Lawrence Lemieux

Personal information
- Born: 12 November 1955 (age 70) Edmonton, Alberta

Sport
- Sport: Sailing

Medal record
Representing Canada
Pan American Games
| Gold medal – first place | 1991 Havana | Finn |

= Lawrence Lemieux =

Canadian sailor (born 1955)

Lawrence Lemieux (born 12 November 1955, in Edmonton, Alberta) is a Canadian sailor, who competed at the 1984 Summer Olympics in the Star class and at the 1988 Summer Olympics in the Finn class. He was recognized for his noble actions in the latter competition.

== Biography ==
Lemieux grew up sailing on Wabamun Lake west of Edmonton with his five older brothers. He began racing solo boats in the 1970s.

=== 1988 Olympic rescue ===
On 24 September 1988, the sailing competition was underway at Busan Yachting Center, 325 km from South Korea's capital of Seoul, the main Olympic site. At the time, the 470 and Finn classes were running races on their respective courses. The wind suddenly picked up, blowing 35 kn, and the Singapore team's 470 dinghy with Joseph Chan and Siew Shaw Her aboard capsized. The men were thrown from the boat as it heeled over and were injured and in need of assistance. At this time, Lemieux was running the fifth of the seven total races to determine the medalists in the Finn class and was in second place in that race. Near the halfway point of his race, Lemieux spotted the turtled Singaporean boat and deviated from his course to assist in rescuing Chan and Siew. After pulling them from the water, Lemieux waited for a patrol boat to take the rescued sailors back to shore. Once that happened, he rejoined the Finn fleet, finishing in 22nd place in a field of 32 boats. However, due to his actions, the International Yacht Racing Union decided to reinstate Lemieux's position when he went off course, rewarding him with a second-place finish in his race. Despite this, Lemieux went on to place eleventh in the class.

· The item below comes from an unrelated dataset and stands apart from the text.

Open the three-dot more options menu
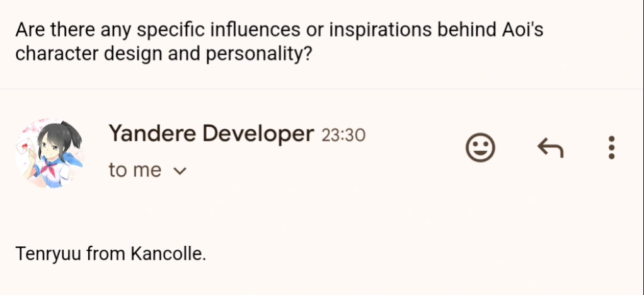Image resolution: width=644 pixels, height=295 pixels. (611, 148)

At a special ceremony on 28 September 1988, in attendance of Juan Antonio Samaranch, president of the International Olympic Committee, Peter Tallberg, president of the International Yacht Racing Union, and Constantine II of Greece, himself an able yachtsman having won a gold medal in the Dragon class at the 1960 Summer Olympics in Rome, Lemieux's heroic act was acknowledged, with Samaranch saying, "By your sportsmanship, self-sacrifice and courage, you embody all that is right with the Olympic ideal." Many 21st century sources, including Edmonton Journal, BBC Sport, Inside the Games, CBC Sports, The Globe and Mail, Bustle, Smithsonian, India Today, Mental Floss, and Toronto Star, as well as the Canadian Olympic Committee, have peddled as a fact that Lemieux received the Pierre de Coubertin Medal, although the Medal was inaugurated nine years later in 1997. The International Olympic Committee has said he did not receive it. In CBC Sports video footage from 1988, Lemieux shows the "special price", a small blue trinket box with the Seoul Olympics logo on the hinged lid, and not quite sure what to call it says "it's a jar of some sort."

== Post-retirement ==
Lemieux has since retired from professional sailing and is now a coach. In 2008, he was inducted into the Alberta Sports Hall of Fame. Asked in a 2012 interview if he would rather be talking about the medal he might have won instead of the rescue, Lemieux referred to sailing's lack of a high media profile: "You spend your life working really hard internationally and you get very few accolades. So that's the ironic thing; 25 years after this rescue, we're still talking about it." As of 2020, Lemieux was living at Seba Beach, Alberta.